Entro la metà di novembre saranno consegnati i lavori di demolizione dello scheletro del manufatto denominato "Hotel Santa Maria la Scala". Lo prevede l'avviso di Gara, che ha scadenza 31 marzo 2016, pubblicato dall'Ufficio del Genio Civile di Catania sul sito della Regione Siciliana. Lo rende noto il Comune di Acireale sull'immobile noto come "l'ecomostro della Timpà. "Possiamo finalmente avere certezza che ben presto la Riserva della Timpa e Santa Caterina saranno liberati dallo scheletro di cemento dell'hotel - afferma il sindaco di Acireale, Roberto Barbagallo - rimasto a memoria delle speculazioni edilizie di metà degli anni Novanta. Dal bando si evincono già tempi certi per l'esecuzione dei lavori, tra ottobre 2016 e il prossimo febbraio. Ricordiamo che bisogna rispettare le prescrizioni dell'assessorato Territorio e Ambiente e quindi l'intervento non potrà essere realizzato durante il periodo riproduttivo e migratorio delle specie protette. Andremo avanti - annuncia il sindaco di Acireale - dando ancora un segnale importante dell'importanza della tutela e della valorizzazione del nostro territorio e dell'ambiente con la rimozione dell'amianto da Pozzillo".

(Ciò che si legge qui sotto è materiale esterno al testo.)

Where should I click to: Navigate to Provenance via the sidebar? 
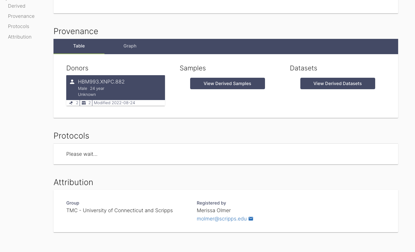[21, 16]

Nella Valle dei Templi invece le ruspe torneranno il prossimo 22 febbraio. Dopo un lungo periodo di silenzio servito soprattutto agli uffici a fare il punto sulle procedure da seguire rispetto agli aspetti burocratici ed economici, adesso sembra che tutto sia pronto per un nuovo “via libera”. Al momento, comunque, pare che il Comune non abbia una lista complessiva perché, appunto, sarà prima necessario spendere i fondi residui del precedente appalto per poi procedere all’utilizzo delle restanti somme stanziate con il bilancio di previsione 2015 a fine dicembre scorso.

Tra le struttura da destinare all’abbattimento, oltre a piccoli interventi di “bonifica”, come l’eliminazione di muretti o la pulizia di terreni vi sarebbe però anche la demolizione di una casa nella zona di Poggio Muscello attualmente abitata da un nucleo familiare completo che avrebbe ricevuto solo nei giorni scorsi il decreto di demolizione come un vero e proprio “fulmine a ciel sereno”.

Se gli stessi tenteranno in qualche modo di resistere al procedimento questo non è chiaro. Quello che è certo è che, per quanto le posizioni pubbliche su questo tema si siano ormai ridotte praticamente al lumicino, quasi che non si tratti più di una questione di interesse pubblico – e lo è, sia che siate schierati sul fronte dei colpevolisti che ci si trovi tra gli “abusivi di necessità” - le procedure di natura strettamente burocratica non si sono fermate e, appunto, stanno adesso arrivando a pieno compimento. La discontinuità negli interventi di demolizione, comunque, rimarrà invariata in futuro. Questo perché il Comune, come noto, non è di certo nelle condizioni per affrontare un impegno economico di questa portata, per quanto, ha ribadito la Regione in più occasioni, la competenza, tecnica ed economica, rimane in carico ai Municipi. In tal senso Palazzo dei Giganti sta tentando di affrontare la questione in sede al tribunale amministrativo regionale, senza, però, attualmente avere notizie del proprio ricorso.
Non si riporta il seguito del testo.